Tudo isto, evidentemente, amplamente divulgado, em particular por redes de institutos empresariais conservadores, utilizando em parte os mesmos grupos de relações públicas utilizados nas campanhas de caça-voto dos republicanos, e apoiados nas tecnologias de ampla divulgação como youtube. O resultado de tudo? Frente a tanta celeuma, os grupos interessados puderam passar a dar entrevistas “equilibradas”, pois estaria claro que “há controvérsias”. Que era o único objetivo da campanha. Não de negar o inegável, mas de dar a entender que as pessoas comedidas, equilibradas, não vão fazer nada, e muito menos pressionar os agentes do aquecimento global. O livro é muito instrutivo para quem lida com comunicação, com teoria dos lobbies, com manipulação política. O próprio Hoggan menciona como é cansativo, a cada vez que aparece um cientista de peso mencionado no grupo “cético”, fazer circular a carta de denegação do cientista, ou destrinchar uma lista de milhares de “opositores” para ver se há no meio alguém que realmente tenha feito alguma pesquisa sobre a única coisa finalmente relevante, que não é a “opinião”, e sim dados científicos novos que provem algo diferente. E depois tentar fazer circular a informação de que a “notícia” afinal não era notícia, isto numa mídia onde as corporações financiam a publicidade.
Uma pérola entre os argumentos e uma das mais utilizadas: “Como os cientistas dizem que podem prever o clima dentro de 50 anos se não são capazes de prever a chuva de amanhã”. Como se meteorologia e estudos climáticos fossem da mesma área.
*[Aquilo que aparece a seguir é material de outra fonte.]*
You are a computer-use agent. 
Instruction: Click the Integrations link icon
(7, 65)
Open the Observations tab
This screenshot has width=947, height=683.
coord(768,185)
Um britânico pode não saber se vai nevar amanhã, mas sabe perfeitamente prever que vai chegar o inverno e o frio correspondente, e não hesita em comprar um casaco. Mas o argumento pega e se apoia numa fragilidade que é de todos nós: se nos dão um argumento que confirma a opinião que já estávamos propensos a ter, qualquer estribo vale.
O estudo bem poderia ser traduzido e utilizado para os nossos próprios problemas como, por exemplo, o peso da bancada ruralista na opinião pública, ou as campanhas orquestradas pela FEBRABAN, ou ainda a campanha contra a proibição de armas de fogo individuais, estribadas no “direito de se defender” e até na “liberdade”. Nos Estados Unidos, temos precedentes interessantes e igualmente desastrosos tanto no caso das armas, como na batalha das grandes empresas de saúde privada aliadas com o “Big Pharma” para tentar travar o direito de acesso a serviços de saúde, sem falar das gigantescas campanhas das empresas de cigarros.
O último livro de Robert Reich, aliás, “Supercapitalim”, também trata desta apropriação dos processos políticos pelas corporações. O filme “O Informante” mostra como isto se deu com a indústria do cigarro, enquanto “The Corporation” explicita o mecanismo de maneira ampla. Marcia Angell fez um excelente estudo dos procedimentos equivalentes na indústria farmacêutica (em português, A verdade sobre os laboratórios farmacêuticos). A própria desinformação se transformou numa indústria. É a indústria da opinião pública. No caso da mudança climática, como qualificar a dimensão ética do que constitui uma clara compra de opiniões? Ou os ataques impressionantes das empresas de advocacia das corporações, que processam qualquer pessoa que ouse sugerir que uma opinião poderia envolver não a verdade, mas interesses corporativos? O liberalismo tem uma concepção curiosa da liberdade.